● **AIM OF THE TASK**
Set down exactly the lines in the records below that run from the line with "Task: Open Developer Tools page in sidebar" to the line with "Task: Click the Business", inclusive, and nothing more.

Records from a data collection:
....

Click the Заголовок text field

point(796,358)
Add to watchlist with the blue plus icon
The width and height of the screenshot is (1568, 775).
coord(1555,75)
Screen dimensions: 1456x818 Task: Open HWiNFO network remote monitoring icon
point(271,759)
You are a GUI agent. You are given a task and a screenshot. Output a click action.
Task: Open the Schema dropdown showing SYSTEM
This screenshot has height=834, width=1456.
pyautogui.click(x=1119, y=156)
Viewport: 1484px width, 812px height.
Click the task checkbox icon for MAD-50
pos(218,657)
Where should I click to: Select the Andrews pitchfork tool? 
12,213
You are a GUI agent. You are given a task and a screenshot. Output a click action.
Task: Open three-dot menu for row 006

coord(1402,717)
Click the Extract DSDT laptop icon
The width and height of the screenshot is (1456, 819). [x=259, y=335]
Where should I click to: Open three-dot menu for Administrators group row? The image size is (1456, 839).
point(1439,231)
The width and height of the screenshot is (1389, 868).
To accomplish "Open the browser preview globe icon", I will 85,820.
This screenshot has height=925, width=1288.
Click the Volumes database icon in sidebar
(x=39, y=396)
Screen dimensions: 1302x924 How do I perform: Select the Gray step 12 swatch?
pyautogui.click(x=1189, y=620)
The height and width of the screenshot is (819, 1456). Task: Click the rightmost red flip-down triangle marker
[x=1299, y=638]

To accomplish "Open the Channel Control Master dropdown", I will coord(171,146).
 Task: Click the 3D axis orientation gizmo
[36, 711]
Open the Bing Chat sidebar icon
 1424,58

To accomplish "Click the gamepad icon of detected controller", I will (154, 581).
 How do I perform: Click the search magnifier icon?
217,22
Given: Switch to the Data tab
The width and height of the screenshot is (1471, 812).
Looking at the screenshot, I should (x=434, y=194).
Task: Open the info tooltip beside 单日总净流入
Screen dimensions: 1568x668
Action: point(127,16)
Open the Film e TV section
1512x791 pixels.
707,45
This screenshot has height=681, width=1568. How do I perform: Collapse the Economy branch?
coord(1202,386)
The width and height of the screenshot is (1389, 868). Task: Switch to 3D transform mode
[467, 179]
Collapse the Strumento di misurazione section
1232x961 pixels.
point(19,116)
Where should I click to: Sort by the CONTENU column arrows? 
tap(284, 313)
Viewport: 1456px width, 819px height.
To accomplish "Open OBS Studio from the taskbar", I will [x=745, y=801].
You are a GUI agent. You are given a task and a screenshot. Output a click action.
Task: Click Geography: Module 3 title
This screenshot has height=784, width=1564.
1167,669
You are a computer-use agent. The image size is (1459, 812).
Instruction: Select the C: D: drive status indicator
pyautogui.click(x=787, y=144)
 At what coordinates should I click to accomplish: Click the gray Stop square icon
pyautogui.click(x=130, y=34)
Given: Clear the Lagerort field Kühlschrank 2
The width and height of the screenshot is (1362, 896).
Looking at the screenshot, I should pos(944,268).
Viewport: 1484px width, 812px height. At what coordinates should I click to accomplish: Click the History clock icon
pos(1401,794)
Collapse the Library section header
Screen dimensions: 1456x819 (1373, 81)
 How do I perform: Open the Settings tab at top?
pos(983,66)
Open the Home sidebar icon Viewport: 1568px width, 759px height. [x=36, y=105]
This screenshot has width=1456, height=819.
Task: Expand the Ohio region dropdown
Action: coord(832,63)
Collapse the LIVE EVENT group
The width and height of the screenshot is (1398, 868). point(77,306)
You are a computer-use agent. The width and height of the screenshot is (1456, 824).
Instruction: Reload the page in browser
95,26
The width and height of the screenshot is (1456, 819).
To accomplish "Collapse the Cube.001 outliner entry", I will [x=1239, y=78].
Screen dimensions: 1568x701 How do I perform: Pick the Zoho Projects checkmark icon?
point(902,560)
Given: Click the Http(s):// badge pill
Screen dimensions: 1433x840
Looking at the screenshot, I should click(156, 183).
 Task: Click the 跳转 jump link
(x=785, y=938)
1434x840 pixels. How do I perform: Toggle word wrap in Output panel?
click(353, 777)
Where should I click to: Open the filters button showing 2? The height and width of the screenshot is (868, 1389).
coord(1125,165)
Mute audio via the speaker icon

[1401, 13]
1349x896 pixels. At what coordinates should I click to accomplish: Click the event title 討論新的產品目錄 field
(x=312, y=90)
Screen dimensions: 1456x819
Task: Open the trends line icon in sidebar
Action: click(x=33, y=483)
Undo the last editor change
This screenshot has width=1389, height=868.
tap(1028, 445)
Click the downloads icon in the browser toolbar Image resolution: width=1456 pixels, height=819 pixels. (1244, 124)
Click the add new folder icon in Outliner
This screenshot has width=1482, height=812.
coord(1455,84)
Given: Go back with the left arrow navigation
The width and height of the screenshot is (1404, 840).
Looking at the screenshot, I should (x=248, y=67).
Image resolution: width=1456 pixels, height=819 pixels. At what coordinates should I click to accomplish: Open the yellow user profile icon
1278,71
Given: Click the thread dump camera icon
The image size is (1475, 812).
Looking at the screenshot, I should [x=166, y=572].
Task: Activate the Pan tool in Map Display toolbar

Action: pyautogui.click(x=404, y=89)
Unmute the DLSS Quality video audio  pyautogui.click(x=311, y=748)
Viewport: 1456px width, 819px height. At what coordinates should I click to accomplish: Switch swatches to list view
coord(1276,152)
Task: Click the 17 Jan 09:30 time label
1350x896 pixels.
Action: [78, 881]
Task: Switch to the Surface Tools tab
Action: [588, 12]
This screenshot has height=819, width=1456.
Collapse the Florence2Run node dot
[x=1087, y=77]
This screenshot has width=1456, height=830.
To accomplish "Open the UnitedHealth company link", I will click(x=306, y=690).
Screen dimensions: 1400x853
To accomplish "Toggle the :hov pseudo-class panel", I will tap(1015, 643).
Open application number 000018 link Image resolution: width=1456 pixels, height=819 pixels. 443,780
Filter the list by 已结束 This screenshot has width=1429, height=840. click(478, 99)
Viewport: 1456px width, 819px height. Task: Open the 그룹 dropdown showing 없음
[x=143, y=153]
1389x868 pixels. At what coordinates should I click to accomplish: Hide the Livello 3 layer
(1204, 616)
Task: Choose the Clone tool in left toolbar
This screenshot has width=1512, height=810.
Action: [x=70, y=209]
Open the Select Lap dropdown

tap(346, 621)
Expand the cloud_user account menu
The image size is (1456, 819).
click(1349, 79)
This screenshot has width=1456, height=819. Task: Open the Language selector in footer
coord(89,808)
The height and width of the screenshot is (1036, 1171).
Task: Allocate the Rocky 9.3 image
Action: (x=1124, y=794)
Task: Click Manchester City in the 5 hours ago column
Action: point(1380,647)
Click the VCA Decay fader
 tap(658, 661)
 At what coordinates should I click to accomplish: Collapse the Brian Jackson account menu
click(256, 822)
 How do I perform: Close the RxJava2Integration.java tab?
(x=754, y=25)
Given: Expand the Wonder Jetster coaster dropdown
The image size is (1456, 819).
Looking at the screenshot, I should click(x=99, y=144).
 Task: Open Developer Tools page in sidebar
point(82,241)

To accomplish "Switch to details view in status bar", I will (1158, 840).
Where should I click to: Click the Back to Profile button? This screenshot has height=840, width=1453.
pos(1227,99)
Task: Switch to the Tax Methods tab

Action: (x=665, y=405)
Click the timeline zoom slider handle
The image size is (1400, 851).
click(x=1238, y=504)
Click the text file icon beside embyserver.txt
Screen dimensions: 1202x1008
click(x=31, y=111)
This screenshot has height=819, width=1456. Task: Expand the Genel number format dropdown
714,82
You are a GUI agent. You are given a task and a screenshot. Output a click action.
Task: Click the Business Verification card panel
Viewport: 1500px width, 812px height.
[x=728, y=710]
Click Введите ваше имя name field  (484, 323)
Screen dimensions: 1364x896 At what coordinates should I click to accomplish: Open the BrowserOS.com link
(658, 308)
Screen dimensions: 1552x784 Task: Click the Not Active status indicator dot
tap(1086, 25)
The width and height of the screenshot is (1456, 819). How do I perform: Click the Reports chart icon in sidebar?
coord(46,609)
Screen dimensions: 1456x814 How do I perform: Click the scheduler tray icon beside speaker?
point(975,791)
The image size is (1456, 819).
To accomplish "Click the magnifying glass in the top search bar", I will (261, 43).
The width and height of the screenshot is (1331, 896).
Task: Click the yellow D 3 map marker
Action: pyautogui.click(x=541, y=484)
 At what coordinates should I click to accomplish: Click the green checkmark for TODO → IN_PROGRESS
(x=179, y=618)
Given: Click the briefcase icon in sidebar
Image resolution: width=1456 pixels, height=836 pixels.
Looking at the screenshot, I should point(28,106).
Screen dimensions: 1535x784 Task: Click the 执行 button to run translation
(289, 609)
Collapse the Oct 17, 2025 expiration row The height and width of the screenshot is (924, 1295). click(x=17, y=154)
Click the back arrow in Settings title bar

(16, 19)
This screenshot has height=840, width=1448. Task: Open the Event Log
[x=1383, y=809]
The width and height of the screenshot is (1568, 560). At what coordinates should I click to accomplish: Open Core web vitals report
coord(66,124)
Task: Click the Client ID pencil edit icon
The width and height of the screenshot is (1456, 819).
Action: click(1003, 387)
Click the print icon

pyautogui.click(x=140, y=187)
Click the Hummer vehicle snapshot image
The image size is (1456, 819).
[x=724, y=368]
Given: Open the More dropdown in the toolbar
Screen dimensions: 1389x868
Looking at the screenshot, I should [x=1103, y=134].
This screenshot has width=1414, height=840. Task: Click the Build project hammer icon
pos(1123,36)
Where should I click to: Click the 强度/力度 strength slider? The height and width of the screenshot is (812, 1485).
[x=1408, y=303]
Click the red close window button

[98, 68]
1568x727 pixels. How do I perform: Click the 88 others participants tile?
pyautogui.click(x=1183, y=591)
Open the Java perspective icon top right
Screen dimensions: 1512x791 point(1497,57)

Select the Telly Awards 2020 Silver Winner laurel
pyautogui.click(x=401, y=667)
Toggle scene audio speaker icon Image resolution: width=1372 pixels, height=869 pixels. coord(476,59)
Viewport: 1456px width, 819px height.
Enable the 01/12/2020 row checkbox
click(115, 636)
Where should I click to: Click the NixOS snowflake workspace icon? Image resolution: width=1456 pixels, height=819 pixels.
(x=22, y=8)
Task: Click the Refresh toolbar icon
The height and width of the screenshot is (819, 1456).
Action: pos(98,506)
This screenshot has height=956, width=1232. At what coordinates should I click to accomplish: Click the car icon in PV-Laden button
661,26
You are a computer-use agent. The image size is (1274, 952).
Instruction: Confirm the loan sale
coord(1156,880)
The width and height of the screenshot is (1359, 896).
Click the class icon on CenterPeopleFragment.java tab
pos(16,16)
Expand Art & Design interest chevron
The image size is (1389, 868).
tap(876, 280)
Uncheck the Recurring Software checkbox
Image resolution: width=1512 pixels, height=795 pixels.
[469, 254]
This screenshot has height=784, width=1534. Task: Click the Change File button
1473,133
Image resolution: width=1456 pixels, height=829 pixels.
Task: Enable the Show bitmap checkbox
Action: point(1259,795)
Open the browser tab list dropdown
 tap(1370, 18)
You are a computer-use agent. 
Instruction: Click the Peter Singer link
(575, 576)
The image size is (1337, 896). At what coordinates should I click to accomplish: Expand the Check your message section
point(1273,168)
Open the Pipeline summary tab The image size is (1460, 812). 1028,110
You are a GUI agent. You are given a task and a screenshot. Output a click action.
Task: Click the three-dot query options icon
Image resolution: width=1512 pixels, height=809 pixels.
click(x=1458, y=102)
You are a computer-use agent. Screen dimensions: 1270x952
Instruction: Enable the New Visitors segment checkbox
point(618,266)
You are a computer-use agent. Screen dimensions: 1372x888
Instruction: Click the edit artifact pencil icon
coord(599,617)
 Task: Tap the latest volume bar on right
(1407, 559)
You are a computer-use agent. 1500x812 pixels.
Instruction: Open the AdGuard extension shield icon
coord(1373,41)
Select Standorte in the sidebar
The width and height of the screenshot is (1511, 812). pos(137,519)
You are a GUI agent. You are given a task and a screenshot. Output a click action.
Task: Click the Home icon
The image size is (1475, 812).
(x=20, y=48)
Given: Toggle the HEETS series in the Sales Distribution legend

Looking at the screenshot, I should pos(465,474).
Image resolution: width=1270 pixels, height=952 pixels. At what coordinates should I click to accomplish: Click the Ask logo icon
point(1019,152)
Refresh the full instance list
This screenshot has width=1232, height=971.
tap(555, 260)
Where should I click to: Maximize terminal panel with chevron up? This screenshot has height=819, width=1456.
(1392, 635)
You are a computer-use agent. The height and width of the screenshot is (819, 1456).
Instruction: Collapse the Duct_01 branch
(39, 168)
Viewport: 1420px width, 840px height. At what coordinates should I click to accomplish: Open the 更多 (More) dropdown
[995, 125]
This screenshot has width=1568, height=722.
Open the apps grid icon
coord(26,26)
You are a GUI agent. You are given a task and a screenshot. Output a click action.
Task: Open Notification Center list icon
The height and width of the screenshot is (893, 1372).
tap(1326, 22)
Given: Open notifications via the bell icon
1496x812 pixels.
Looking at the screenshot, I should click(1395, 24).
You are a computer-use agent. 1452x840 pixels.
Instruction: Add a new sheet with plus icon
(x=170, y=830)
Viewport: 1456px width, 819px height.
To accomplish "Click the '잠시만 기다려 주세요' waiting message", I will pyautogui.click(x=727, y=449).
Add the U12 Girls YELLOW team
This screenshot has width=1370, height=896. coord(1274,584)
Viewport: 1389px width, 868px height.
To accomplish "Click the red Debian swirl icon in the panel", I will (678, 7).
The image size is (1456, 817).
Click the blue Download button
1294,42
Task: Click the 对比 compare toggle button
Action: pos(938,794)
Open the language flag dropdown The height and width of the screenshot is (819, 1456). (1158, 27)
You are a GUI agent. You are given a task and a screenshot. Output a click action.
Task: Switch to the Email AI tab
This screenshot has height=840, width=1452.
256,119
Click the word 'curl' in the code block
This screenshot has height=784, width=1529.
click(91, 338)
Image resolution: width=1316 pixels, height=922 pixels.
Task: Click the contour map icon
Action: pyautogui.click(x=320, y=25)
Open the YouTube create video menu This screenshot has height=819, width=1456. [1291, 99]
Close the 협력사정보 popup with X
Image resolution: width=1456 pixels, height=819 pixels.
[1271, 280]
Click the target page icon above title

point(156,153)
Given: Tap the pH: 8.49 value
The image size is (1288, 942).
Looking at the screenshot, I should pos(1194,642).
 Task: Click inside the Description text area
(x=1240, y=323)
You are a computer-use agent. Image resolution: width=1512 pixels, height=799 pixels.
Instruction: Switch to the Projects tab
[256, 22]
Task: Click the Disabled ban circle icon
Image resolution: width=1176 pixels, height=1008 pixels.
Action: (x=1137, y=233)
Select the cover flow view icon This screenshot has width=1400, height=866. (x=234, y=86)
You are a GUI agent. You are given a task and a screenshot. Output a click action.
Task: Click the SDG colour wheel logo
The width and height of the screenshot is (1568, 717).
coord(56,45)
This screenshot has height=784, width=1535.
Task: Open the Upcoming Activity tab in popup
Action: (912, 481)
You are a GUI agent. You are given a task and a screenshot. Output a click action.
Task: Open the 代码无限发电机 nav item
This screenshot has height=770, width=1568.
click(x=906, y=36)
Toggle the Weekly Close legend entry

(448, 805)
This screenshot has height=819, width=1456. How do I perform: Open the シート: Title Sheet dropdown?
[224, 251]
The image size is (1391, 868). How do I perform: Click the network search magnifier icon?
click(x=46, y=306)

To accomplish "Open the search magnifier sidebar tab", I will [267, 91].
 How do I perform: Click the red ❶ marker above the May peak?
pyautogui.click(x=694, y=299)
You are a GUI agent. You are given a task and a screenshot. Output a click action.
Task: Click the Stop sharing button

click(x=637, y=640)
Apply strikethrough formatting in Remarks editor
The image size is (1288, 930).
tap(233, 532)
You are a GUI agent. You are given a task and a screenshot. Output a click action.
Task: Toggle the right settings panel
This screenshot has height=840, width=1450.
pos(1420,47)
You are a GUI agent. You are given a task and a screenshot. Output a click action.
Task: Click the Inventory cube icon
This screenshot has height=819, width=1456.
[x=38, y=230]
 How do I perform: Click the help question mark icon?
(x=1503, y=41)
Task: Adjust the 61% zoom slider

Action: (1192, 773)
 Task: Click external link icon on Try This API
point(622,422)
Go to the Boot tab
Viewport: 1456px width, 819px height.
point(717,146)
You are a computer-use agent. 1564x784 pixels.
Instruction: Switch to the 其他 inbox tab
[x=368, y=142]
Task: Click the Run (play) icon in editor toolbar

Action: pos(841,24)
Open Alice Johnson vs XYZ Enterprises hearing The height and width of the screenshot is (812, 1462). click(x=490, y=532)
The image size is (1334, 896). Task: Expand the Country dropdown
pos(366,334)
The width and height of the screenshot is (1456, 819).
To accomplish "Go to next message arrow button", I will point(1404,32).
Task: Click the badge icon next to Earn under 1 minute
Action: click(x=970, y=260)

....

● **ANSWER TO THIS TASK**
 Task: Open Developer Tools page in sidebar
point(82,241)

To accomplish "Switch to details view in status bar", I will (1158, 840).
Where should I click to: Click the Back to Profile button? This screenshot has height=840, width=1453.
pos(1227,99)
Task: Switch to the Tax Methods tab

Action: (x=665, y=405)
Click the timeline zoom slider handle
The image size is (1400, 851).
click(x=1238, y=504)
Click the text file icon beside embyserver.txt
Screen dimensions: 1202x1008
click(x=31, y=111)
This screenshot has height=819, width=1456. Task: Expand the Genel number format dropdown
714,82
You are a GUI agent. You are given a task and a screenshot. Output a click action.
Task: Click the Business Verification card panel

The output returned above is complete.